Excerpt of OntoTrace showing the inferred use case information, representing the source artifacts as white boxes and the target artifacts as black boxes.

In the LogicFlow AG use case, LogicFlow testers using OntoTrace access the artifact suggestions based on the possible traceability links defined into the context-dependent traceability ontology. If the testers manually/automatically add, delete, or edit the traceability links contained in the context-dependent ontology, the OntoTrace suggestions will change. Thus, OntoTrace facilitates the evolution of traceability links without modifying existing traces, SPARQL queries, or the definition of artifacts, thanks to its ontology definition and automatic reasoning.

Although OntoTrace facilitates the evolution of such traceability links, this also causes the number of suggestions to increase over time. Such increasing could affect the scalability of OntoTrace in the long run since the more possible traceability links are established, the more possible traces can exist between source and target artifacts. As part of our future work we plan to investigate how to mitigate this limitation by integrating OntoTrace with functionalities that allow it to generate traces between artifacts automatically. That includes integration with proposals from the literature, such as those reviewed in Sect. 2.

On the other hand, creating artifacts manually, as we did in the LogicFlow use case, is time-consuming. Therefore, we propose that OntoTrace allows automatic generation of artifact instances in the future. We could achieve such automatic generation by using previously defined ontologies. For example, some proposals ontologically describe close-to-natural language requirements, such as user stories [21]. Such already existent ontologies can facilitate the automatic generation of artifact instances inside the context-dependent ontology.

5 Conclusions and Further Work

Trace generation between software development artifacts benefits quality assurance and software maintenance [3, 4]. However, the effort required to generate such traces outweighs traceability-related benefits [5]. In this paper, we reviewed some approaches in the literature for supporting trace generation. Although such approaches are helpful, we observed some of them require historical traceability data, hindering their implementation by software development teams that do not currently trace their artifacts. On the other hand, some approaches lack generality, limiting the set of possible traceable artifacts. Consequently, in this paper, we proposed an ontology-based automatic reasoning tool for supporting trace generation named OntoTrace, which addresses the gaps mentioned above.

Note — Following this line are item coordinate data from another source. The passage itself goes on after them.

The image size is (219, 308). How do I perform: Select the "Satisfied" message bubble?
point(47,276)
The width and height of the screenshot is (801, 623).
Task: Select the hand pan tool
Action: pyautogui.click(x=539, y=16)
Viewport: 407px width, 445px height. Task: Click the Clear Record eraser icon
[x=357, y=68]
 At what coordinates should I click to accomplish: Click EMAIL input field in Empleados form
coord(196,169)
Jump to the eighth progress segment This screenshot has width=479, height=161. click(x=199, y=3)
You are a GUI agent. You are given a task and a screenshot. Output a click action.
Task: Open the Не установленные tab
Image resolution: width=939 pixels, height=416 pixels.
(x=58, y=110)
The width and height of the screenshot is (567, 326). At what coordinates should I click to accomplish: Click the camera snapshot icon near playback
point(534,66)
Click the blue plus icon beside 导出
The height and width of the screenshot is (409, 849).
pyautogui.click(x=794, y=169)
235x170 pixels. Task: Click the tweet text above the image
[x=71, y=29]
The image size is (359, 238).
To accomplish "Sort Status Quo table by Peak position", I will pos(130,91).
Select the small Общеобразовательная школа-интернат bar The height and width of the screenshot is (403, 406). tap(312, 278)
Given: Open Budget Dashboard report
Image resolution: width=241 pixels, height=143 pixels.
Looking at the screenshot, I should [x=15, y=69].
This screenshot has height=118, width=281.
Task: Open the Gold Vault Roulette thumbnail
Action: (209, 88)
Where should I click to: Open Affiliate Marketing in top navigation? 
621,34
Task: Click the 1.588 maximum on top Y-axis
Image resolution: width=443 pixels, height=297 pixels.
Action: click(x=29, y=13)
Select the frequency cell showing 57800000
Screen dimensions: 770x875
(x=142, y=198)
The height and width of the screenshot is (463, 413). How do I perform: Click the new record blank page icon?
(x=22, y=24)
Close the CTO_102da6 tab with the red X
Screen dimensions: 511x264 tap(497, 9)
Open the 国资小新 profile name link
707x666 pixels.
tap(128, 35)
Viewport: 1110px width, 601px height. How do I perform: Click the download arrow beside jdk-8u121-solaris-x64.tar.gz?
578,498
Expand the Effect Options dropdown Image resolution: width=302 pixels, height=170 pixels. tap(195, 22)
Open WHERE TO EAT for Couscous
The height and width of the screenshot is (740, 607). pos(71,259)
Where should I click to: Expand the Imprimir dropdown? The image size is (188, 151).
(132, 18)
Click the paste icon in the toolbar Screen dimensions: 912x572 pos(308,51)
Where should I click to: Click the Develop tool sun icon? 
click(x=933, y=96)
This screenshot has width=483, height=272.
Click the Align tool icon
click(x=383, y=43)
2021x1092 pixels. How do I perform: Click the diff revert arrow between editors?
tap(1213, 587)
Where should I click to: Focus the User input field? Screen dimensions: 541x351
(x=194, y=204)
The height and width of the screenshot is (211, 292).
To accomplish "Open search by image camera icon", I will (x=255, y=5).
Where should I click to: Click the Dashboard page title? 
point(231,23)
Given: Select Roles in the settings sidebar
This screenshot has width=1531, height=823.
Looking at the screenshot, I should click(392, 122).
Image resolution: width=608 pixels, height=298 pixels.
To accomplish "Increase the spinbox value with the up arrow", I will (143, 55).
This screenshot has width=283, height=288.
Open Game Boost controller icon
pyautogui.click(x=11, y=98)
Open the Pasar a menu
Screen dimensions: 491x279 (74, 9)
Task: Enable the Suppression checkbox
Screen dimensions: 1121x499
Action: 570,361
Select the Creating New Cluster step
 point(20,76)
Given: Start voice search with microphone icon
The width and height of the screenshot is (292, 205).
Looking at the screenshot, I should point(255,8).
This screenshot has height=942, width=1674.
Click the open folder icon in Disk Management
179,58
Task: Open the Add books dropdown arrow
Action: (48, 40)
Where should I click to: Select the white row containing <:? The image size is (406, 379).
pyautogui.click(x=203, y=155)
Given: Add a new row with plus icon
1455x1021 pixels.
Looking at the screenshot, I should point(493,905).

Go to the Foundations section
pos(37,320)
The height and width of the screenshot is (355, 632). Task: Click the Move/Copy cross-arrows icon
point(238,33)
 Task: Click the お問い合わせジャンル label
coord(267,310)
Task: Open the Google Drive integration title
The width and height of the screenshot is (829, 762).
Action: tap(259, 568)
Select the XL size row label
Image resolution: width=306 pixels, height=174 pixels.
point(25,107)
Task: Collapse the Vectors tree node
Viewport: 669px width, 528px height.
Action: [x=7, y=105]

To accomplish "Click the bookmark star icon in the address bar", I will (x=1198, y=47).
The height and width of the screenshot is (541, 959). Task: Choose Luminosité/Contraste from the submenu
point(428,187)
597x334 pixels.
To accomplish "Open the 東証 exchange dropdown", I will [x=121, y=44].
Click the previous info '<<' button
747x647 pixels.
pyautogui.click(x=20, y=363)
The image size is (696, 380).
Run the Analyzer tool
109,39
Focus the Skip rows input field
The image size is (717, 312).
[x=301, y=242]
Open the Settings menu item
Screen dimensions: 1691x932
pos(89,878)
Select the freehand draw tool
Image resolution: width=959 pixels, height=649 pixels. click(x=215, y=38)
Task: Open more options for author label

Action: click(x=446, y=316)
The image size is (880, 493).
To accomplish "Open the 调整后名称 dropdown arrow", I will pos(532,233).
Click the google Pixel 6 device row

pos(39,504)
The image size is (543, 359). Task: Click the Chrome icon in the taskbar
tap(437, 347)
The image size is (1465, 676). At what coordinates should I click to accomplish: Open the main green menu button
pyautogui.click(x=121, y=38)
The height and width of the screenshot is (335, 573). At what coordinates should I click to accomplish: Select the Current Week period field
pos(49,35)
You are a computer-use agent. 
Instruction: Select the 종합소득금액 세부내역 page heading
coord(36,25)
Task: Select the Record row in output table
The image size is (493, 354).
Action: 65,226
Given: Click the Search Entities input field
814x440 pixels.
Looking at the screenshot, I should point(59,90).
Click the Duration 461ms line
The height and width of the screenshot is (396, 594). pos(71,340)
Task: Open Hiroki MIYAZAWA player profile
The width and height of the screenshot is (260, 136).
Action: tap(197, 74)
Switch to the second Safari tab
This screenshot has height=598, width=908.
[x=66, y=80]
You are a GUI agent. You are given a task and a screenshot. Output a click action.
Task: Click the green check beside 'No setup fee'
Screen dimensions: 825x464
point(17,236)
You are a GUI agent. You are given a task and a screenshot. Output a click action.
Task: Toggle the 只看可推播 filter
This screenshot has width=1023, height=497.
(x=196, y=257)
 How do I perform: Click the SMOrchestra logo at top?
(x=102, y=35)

OntoTrace requires that software development teams extend a traceability ontology based on general traceability definitions in the literature to their software development context. Thus, software development teams describe context-dependent artifacts such as requirements, source code, test cases, among others, and the traces between them. Then, software development teams can use such ontology together with OntoTrace to automatically infer traceability information such as: i) which are the traceable source/target artifacts; ii) which artifacts are not yet traced; and iii) given a specific artifact, which are the possible traces between it and other artifacts. In this paper, we showed how OntoTrace is successfully implemented by using a running example: a Swiss startup named LogicFlow AG aiming to fulfill the traceability gap between functional/non-functional requirements and UI test cases.

As future research steps, we expect to extend OntoTrace in other directions. As the first remark, OntoTrace depends on several external tools such as Protégé, Pellet, and JgraphX. In practice, we should provide a workspace that integrates all the OntoTrace functionalities, aiming to automate steps of our approach, e.g., automatically creating individual instances. Moreover, as traces between artifacts evolve, we will include new techniques—such as machine learning algorithms—for automatically devising new traceability links while the software development team uses OntoTrace. Such techniques will support software development teams to maintain the context-dependent traceability ontology over time. Finally, other steps such as the user interaction design and empirical validation should be performed in future research endeavors.